Los incendios en la más extensa selva tropical del planeta son resultado de las quemas relacionadas con la deforestación y el manejo de pastizales.
La deforestación en el bioma es ocasionada, principalmente, por la minería ilegal y la tala ilícita de árboles para la comercialización de madera.
Estas actividades han encontrado fuertes controles por parte del Gobierno de Luiz Inácio Lula da Silva, lo que ha llevado a una disminución de la deforestación en la Amazonía, que se ubica en el menor nivel desde 2017, luego de llegar a récords durante el mandato del ultraderechista Jair Bolsonaro (2019-2022).

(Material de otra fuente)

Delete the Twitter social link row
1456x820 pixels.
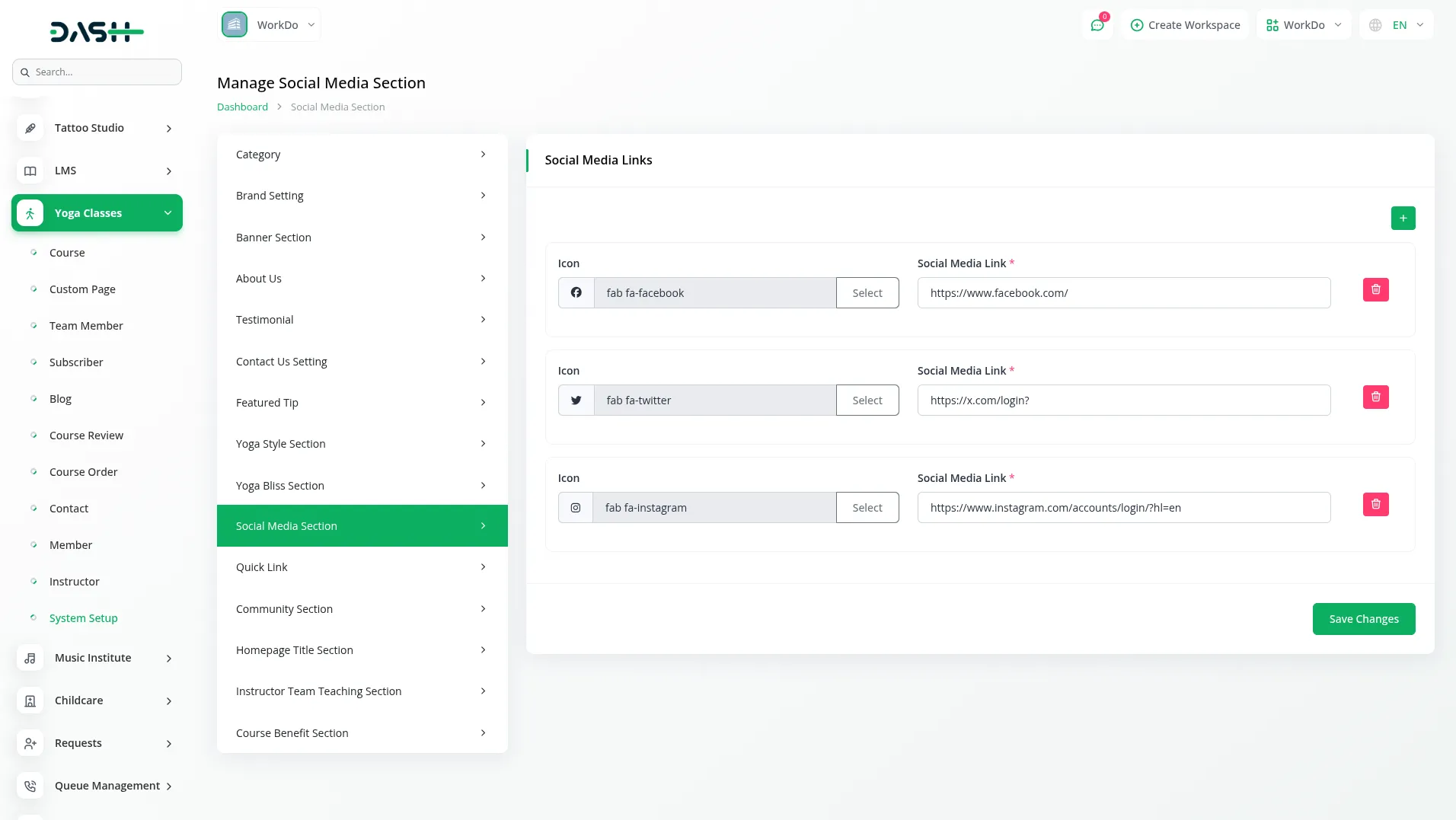[x=1375, y=397]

Los incendios en la más extensa selva del planeta disminuyeron un 69 % el año pasado, frente a 2024, con 43.033 focos de calor, el menor número en los últimos 28 años.
No obstante, el aumento de las llamas en lo corrido de este año y la posibilidad de que sigan creciendo en el segundo semestre por el fenómeno de El Niño ya prendieron las alarmas en el país suramericano.
El pasado 25 de mayo el magistrado de la Corte Suprema brasileña Flávio Dino dio un plazo de diez días para que los estados que hacen parte de la Amazonía informen cómo se están preparando para enfrentar este fenómeno climático.
La decisión del juez se basó en estudios del Inpe y del Instituto Nacional de Meteorología (Inmet), que advierten sobre una intensidad elevada de El Niño en el segundo semestre de 2026, con temperaturas por encima del promedio que incrementan la vulnerabilidad del bioma a la propagación del fuego.
El Niño, causado por el calentamiento de las aguas del Pacífico, tiene efectos globales.
En 2015 provocó un aumento del 36 % en la incidencia de incendios en la región amazónica respecto al promedio de los 12 años anteriores.
El fenómeno también impactó fuertemente al bioma en 2024, cuando se registraron 140.328 incendios, un número un 42 % superior al de 2023 y el mayor en 17 años, debido a la histórica sequía que vivió la Amazonía ese año y a que las lluvias se ubicaron muy por debajo del promedio histórico.
La advertencia ya había comenzado a hacerla desde marzo el ministerio de Medio Ambiente tras un encuentro con expertos del clima en el que se concluyó que los impactos del El Niño se sentirán especialmente entre octubre y noviembre -periodo históricamente más crítico por ser época de sequía- en el Pantanal, el Cerrado y la Amazonía oriental.